Rightly so, some of the members are pretty pissed off with the situation they’ve been forced into. But when they threaten to go, Alan reminds them that he can take their jobs away and that they’re crap at acting.
Lo and behold, there are two fake zombies, and they totally scare the crap out of everyone (or literally, someone pisses their pants). Alan’s henchmen are two other company members in make-up and masks. Remember that poor caretaker? He’s still palling around with the real Orville by the tree.
Alan’s spell is a total bust, but he does get to say the best line of the movie (“Satan, you phoney”), so that’s something. Company member Val (or Cher, in a fabulous red get-up) calls upon the powers of acting and throws a bit of voodoo and Satan-worshiping around herself. But whatever she does seems to impress Satan as he apparently agrees to raise the dead. One of the older corpses is seen briefly moving.
But the group don’t notice yet, and head back to the cabin bar the two dudes in their ghoul costumes, who are sentenced to putting things back the way they were. Alan shoulders the corpse of Orville and decides its time for some real fun.
There’s a mock wedding, a bit of casual conversation. Enough to make half the company distressed, particularly Anya, who begins to panic and apologise to the corpse. Though it’s a bit too late.
The ghouls rise, kill off the two idiots in the graveyard and the poor caretaker, then head to the cabin.
At this point, it’s pretty clear that the filmmakers wanted to rip-off Night of the Living Dead and they don’t make it subtle. The nods to the best-ever zombie film are pretty cute. One of the actresses emulates Barbara’s panicked face. There’s the recreation of a man being choked by a ghoul’s arm when it shoots through the window. They even throw in the “you distract them and we’ll get to the (insert escape vehicle here)”.
The latter is what begins the slow demise of the group. Everyone hurries to get help, get to the boat, get out and they all die. Even though Alan tries his best counter-spell (which seems to work), the group are chased and consumed. But seeing Alan getting his just desserts in that yellow cape is pretty damn satisfying.

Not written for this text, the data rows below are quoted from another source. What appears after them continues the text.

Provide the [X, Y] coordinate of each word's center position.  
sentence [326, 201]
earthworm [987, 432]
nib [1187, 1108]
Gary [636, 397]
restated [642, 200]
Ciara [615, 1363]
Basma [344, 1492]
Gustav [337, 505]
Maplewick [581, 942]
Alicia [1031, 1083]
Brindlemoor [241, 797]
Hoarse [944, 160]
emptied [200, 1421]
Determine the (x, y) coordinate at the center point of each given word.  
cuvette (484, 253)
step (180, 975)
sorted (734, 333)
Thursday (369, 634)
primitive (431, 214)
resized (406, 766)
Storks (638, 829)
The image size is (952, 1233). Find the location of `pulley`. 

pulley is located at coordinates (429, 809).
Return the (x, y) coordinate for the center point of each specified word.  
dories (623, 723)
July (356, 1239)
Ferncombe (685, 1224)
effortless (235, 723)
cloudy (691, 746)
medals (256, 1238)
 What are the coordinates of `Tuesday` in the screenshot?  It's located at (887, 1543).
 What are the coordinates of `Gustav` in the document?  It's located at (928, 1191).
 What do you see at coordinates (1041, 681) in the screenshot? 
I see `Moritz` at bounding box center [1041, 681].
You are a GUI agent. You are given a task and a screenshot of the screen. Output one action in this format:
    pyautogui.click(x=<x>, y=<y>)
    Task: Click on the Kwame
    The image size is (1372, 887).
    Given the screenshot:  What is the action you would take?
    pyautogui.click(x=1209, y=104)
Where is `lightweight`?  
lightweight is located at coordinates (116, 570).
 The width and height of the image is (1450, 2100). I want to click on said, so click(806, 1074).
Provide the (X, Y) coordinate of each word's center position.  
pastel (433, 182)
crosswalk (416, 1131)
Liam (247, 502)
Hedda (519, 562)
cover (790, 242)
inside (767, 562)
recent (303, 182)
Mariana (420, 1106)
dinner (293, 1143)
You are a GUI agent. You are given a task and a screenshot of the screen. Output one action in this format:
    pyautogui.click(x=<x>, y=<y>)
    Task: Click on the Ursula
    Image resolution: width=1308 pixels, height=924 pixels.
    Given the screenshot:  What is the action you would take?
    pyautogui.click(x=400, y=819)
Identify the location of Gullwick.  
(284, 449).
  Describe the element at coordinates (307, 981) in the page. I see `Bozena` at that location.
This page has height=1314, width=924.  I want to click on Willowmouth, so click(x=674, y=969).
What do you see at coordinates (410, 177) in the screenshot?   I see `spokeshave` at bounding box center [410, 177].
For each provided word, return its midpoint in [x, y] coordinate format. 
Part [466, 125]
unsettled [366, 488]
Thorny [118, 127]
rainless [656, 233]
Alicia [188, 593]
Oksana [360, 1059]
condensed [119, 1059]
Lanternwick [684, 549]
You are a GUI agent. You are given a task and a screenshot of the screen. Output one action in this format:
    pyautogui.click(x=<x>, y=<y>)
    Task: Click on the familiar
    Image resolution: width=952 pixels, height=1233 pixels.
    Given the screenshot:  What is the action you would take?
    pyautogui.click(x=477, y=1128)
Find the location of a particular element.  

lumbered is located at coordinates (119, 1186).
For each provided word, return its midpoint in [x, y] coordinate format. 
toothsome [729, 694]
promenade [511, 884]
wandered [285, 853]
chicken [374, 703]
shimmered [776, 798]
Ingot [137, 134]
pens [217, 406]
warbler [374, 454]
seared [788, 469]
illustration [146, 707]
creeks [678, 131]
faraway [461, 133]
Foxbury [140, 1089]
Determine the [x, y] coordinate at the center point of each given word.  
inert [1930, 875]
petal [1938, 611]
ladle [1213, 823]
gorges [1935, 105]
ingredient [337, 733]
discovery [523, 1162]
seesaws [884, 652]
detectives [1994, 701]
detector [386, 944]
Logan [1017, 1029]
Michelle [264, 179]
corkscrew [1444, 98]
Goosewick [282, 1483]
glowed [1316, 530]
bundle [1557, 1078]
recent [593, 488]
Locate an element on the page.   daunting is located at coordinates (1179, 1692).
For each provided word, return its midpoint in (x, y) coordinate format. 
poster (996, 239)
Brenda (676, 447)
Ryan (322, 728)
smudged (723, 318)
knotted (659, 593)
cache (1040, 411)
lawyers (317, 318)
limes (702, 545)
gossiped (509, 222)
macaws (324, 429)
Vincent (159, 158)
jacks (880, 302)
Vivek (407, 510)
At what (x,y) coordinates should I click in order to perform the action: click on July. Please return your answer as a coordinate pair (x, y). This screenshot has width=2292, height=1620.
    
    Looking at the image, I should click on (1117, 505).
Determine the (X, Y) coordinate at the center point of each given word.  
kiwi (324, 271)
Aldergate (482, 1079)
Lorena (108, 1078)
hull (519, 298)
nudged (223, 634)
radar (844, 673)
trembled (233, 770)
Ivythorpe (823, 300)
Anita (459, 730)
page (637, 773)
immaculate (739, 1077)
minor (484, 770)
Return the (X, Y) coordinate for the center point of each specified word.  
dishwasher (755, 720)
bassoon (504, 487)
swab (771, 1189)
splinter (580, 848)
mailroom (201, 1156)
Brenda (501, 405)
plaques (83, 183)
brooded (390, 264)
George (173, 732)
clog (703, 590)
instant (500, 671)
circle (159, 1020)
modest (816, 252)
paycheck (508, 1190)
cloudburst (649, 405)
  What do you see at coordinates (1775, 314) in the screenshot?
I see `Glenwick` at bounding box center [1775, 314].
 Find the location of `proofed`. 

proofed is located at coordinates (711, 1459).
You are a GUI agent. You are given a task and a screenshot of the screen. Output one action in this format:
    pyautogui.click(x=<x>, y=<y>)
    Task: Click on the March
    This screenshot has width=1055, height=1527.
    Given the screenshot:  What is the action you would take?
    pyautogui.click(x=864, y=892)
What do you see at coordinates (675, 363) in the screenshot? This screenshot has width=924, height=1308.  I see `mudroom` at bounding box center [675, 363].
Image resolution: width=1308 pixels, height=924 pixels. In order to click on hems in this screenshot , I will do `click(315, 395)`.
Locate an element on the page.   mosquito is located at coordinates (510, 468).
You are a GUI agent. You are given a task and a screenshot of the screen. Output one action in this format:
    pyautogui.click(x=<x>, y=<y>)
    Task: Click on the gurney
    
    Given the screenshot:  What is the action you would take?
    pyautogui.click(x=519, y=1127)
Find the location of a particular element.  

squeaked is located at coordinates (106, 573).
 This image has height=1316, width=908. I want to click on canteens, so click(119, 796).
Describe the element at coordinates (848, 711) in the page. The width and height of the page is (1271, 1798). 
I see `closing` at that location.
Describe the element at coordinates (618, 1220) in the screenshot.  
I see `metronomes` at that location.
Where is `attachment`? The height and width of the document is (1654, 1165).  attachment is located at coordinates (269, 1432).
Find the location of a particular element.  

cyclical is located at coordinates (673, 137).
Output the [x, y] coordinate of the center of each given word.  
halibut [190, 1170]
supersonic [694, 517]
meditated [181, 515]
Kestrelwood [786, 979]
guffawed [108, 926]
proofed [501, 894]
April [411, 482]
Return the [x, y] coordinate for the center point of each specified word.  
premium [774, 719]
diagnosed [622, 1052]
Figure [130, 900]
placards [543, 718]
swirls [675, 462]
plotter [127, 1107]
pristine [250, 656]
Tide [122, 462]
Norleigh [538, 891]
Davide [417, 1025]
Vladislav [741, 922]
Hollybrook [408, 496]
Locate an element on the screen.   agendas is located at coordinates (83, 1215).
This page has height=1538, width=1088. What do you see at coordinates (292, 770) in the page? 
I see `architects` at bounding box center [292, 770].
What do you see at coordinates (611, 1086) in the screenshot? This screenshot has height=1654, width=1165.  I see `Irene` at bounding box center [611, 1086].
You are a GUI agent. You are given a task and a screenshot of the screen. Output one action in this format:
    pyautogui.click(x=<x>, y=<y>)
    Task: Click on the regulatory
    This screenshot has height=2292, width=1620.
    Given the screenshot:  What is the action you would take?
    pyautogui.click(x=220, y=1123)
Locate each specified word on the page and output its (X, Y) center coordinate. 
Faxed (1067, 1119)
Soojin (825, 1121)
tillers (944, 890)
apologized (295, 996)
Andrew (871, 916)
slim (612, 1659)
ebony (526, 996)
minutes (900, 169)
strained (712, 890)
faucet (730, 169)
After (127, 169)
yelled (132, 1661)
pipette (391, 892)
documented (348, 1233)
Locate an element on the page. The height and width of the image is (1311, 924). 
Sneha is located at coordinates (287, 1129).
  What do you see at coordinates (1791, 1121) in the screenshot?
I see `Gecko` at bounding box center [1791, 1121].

Watching the zombies crawl onto the boat that the children arrived in is pretty unsettling and eerie. Feels good to watch a quality zombie movie again.
But yes, the film does lag a little at times. And yes it’s poorly lit, but CSPWDT is quiet good. It would have to do a lot to live up to the other works of those involved, but not everything can be the best. For a humorous, yet chilling film, this is really a great one to pick.